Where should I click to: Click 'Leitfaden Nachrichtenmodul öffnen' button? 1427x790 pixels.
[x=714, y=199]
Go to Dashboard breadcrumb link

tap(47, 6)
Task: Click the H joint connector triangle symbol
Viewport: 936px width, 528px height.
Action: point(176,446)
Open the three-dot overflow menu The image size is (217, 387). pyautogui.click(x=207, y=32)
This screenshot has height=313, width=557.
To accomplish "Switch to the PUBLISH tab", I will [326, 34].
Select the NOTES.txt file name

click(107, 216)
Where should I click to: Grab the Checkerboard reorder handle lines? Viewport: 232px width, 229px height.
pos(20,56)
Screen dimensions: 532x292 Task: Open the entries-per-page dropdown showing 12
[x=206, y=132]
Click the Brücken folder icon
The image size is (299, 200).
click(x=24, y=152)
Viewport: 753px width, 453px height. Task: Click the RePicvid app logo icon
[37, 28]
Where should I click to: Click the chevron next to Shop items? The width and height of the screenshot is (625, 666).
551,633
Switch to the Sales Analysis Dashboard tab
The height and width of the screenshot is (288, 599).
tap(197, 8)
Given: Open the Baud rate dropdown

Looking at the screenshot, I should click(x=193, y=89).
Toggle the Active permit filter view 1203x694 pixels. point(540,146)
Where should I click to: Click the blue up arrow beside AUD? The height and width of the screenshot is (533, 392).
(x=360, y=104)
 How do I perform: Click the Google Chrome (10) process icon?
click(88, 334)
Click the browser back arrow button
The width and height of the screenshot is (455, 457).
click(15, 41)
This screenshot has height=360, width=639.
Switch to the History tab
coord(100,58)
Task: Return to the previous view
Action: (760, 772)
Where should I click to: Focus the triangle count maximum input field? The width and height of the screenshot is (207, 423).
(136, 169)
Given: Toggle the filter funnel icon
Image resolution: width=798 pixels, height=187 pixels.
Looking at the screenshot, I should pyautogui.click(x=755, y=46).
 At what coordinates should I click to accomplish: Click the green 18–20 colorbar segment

※ ※ ※

▶ WHAT IS EXPECTED
Once more, write out all the data above exactly as given.

▶ RESPONSE BOX
Where should I click to: Click 'Leitfaden Nachrichtenmodul öffnen' button? 1427x790 pixels.
[x=714, y=199]
Go to Dashboard breadcrumb link

tap(47, 6)
Task: Click the H joint connector triangle symbol
Viewport: 936px width, 528px height.
Action: point(176,446)
Open the three-dot overflow menu The image size is (217, 387). pyautogui.click(x=207, y=32)
This screenshot has height=313, width=557.
To accomplish "Switch to the PUBLISH tab", I will [326, 34].
Select the NOTES.txt file name

click(107, 216)
Where should I click to: Grab the Checkerboard reorder handle lines? Viewport: 232px width, 229px height.
pos(20,56)
Screen dimensions: 532x292 Task: Open the entries-per-page dropdown showing 12
[x=206, y=132]
Click the Brücken folder icon
The image size is (299, 200).
click(x=24, y=152)
Viewport: 753px width, 453px height. Task: Click the RePicvid app logo icon
[37, 28]
Where should I click to: Click the chevron next to Shop items? The width and height of the screenshot is (625, 666).
551,633
Switch to the Sales Analysis Dashboard tab
The height and width of the screenshot is (288, 599).
tap(197, 8)
Given: Open the Baud rate dropdown

Looking at the screenshot, I should click(x=193, y=89).
Toggle the Active permit filter view 1203x694 pixels. point(540,146)
Where should I click to: Click the blue up arrow beside AUD? The height and width of the screenshot is (533, 392).
(x=360, y=104)
 How do I perform: Click the Google Chrome (10) process icon?
click(88, 334)
Click the browser back arrow button
The width and height of the screenshot is (455, 457).
click(15, 41)
This screenshot has height=360, width=639.
Switch to the History tab
coord(100,58)
Task: Return to the previous view
Action: (760, 772)
Where should I click to: Focus the triangle count maximum input field? The width and height of the screenshot is (207, 423).
(136, 169)
Given: Toggle the filter funnel icon
Image resolution: width=798 pixels, height=187 pixels.
Looking at the screenshot, I should pyautogui.click(x=755, y=46).
 At what coordinates should I click to accomplish: Click the green 18–20 colorbar segment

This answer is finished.